■ **ENTRIES SHOWN**

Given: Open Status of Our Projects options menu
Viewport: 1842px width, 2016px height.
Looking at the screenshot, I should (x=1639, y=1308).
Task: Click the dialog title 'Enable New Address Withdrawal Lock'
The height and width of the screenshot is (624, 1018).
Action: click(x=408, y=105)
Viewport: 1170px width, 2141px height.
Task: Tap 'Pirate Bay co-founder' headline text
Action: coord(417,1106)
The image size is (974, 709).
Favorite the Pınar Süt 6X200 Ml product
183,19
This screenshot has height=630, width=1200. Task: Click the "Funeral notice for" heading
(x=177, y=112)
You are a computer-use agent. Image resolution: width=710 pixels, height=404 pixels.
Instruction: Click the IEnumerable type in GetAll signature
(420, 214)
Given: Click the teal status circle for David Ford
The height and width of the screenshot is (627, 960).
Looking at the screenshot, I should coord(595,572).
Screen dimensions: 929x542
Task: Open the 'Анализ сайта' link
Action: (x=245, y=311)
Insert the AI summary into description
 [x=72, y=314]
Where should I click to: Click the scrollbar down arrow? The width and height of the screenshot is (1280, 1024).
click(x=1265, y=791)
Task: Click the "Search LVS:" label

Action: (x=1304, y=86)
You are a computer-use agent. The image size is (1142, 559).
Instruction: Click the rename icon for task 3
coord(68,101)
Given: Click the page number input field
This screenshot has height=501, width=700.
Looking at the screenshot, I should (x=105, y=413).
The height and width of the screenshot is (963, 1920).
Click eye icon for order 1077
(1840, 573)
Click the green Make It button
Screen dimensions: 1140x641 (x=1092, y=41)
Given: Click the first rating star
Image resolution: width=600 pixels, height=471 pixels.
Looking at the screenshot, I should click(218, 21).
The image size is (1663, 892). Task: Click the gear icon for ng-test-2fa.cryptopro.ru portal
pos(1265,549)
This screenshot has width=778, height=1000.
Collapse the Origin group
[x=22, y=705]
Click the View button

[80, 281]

■ **WORK INSTRUCTION**
Each record, from first to last, should be returned verbatim.

■ **OUTPUT**
Given: Open Status of Our Projects options menu
Viewport: 1842px width, 2016px height.
Looking at the screenshot, I should (x=1639, y=1308).
Task: Click the dialog title 'Enable New Address Withdrawal Lock'
The height and width of the screenshot is (624, 1018).
Action: click(x=408, y=105)
Viewport: 1170px width, 2141px height.
Task: Tap 'Pirate Bay co-founder' headline text
Action: coord(417,1106)
The image size is (974, 709).
Favorite the Pınar Süt 6X200 Ml product
183,19
This screenshot has height=630, width=1200. Task: Click the "Funeral notice for" heading
(x=177, y=112)
You are a computer-use agent. Image resolution: width=710 pixels, height=404 pixels.
Instruction: Click the IEnumerable type in GetAll signature
(420, 214)
Given: Click the teal status circle for David Ford
The height and width of the screenshot is (627, 960).
Looking at the screenshot, I should coord(595,572).
Screen dimensions: 929x542
Task: Open the 'Анализ сайта' link
Action: (x=245, y=311)
Insert the AI summary into description
 [x=72, y=314]
Where should I click to: Click the scrollbar down arrow? The width and height of the screenshot is (1280, 1024).
click(x=1265, y=791)
Task: Click the "Search LVS:" label

Action: (x=1304, y=86)
You are a computer-use agent. The image size is (1142, 559).
Instruction: Click the rename icon for task 3
coord(68,101)
Given: Click the page number input field
This screenshot has height=501, width=700.
Looking at the screenshot, I should (x=105, y=413).
The height and width of the screenshot is (963, 1920).
Click eye icon for order 1077
(1840, 573)
Click the green Make It button
Screen dimensions: 1140x641 (x=1092, y=41)
Given: Click the first rating star
Image resolution: width=600 pixels, height=471 pixels.
Looking at the screenshot, I should click(218, 21).
The image size is (1663, 892). Task: Click the gear icon for ng-test-2fa.cryptopro.ru portal
pos(1265,549)
This screenshot has width=778, height=1000.
Collapse the Origin group
[x=22, y=705]
Click the View button

[80, 281]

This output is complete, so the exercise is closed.